**Data to process:**
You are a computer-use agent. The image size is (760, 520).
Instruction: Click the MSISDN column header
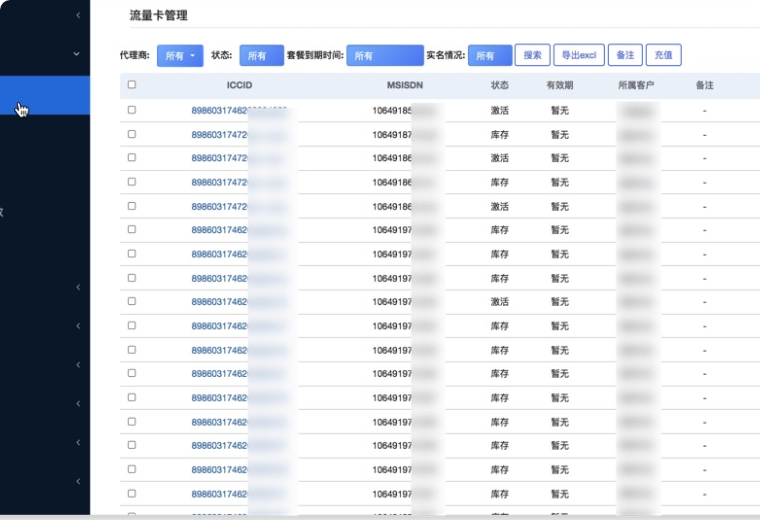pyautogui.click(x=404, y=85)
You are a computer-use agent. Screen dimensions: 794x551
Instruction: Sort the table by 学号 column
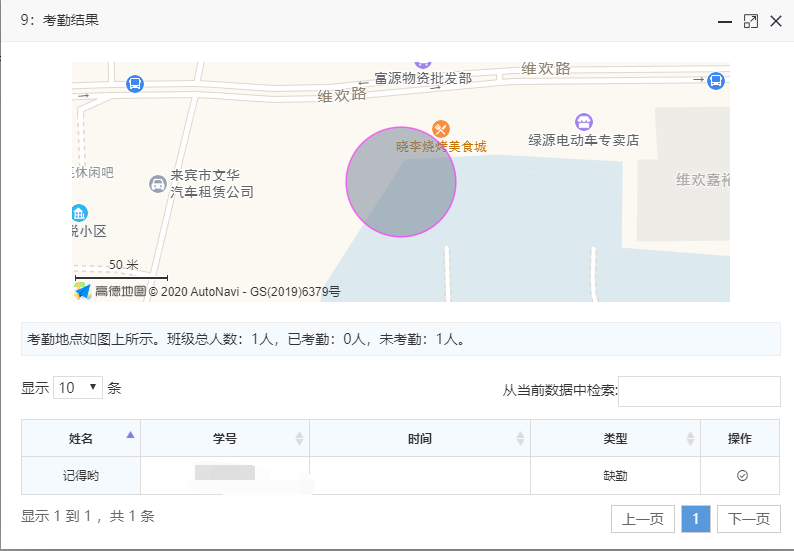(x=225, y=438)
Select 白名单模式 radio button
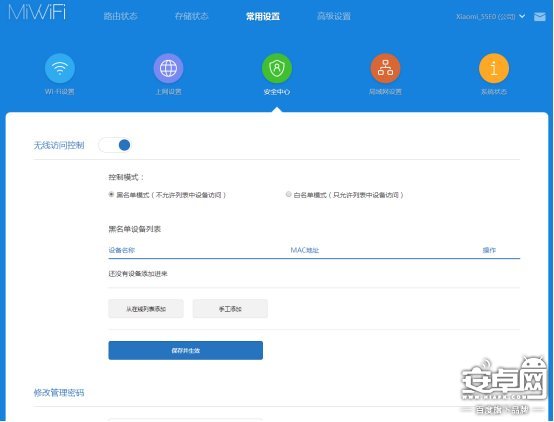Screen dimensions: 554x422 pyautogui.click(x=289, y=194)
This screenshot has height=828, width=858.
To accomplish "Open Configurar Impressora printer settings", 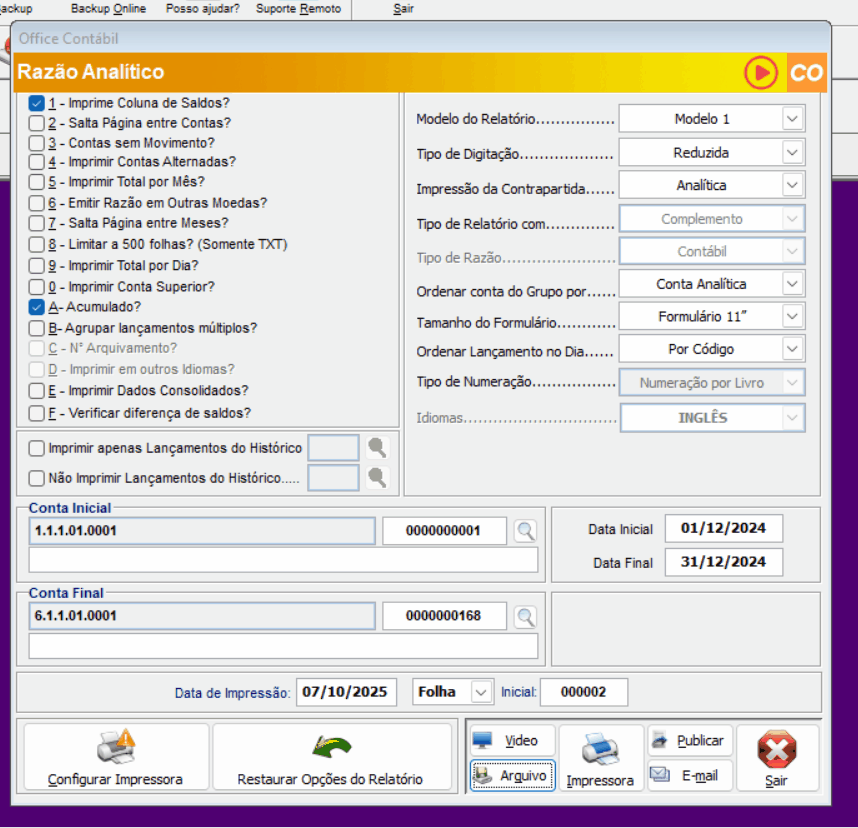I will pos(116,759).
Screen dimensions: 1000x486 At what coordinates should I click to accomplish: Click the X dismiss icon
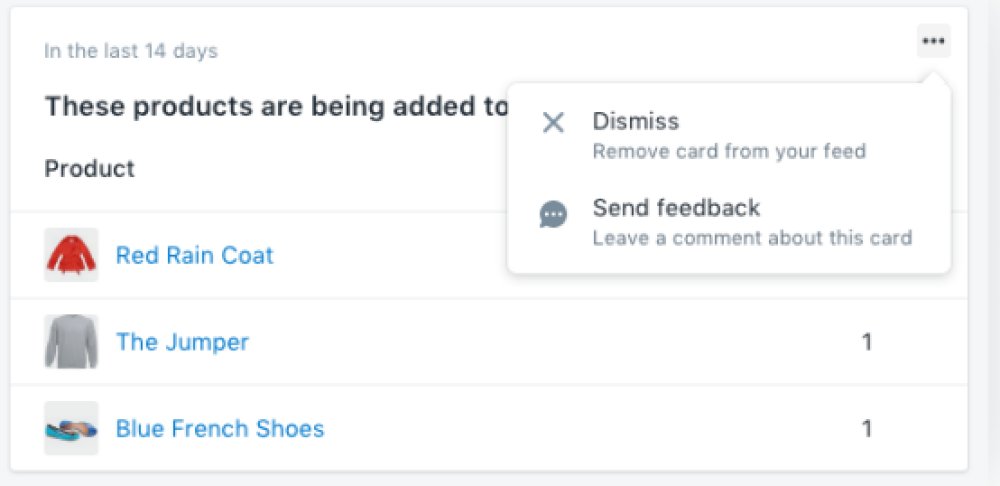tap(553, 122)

**Try it:** Beginning with the line that holds "Screen dimensions: 1000x486" and continuing to the end of the entries above, set down each line exactly, both ends included; include no pictures.

**Your solution:**
Screen dimensions: 1000x486 At what coordinates should I click to accomplish: Click the X dismiss icon
tap(553, 122)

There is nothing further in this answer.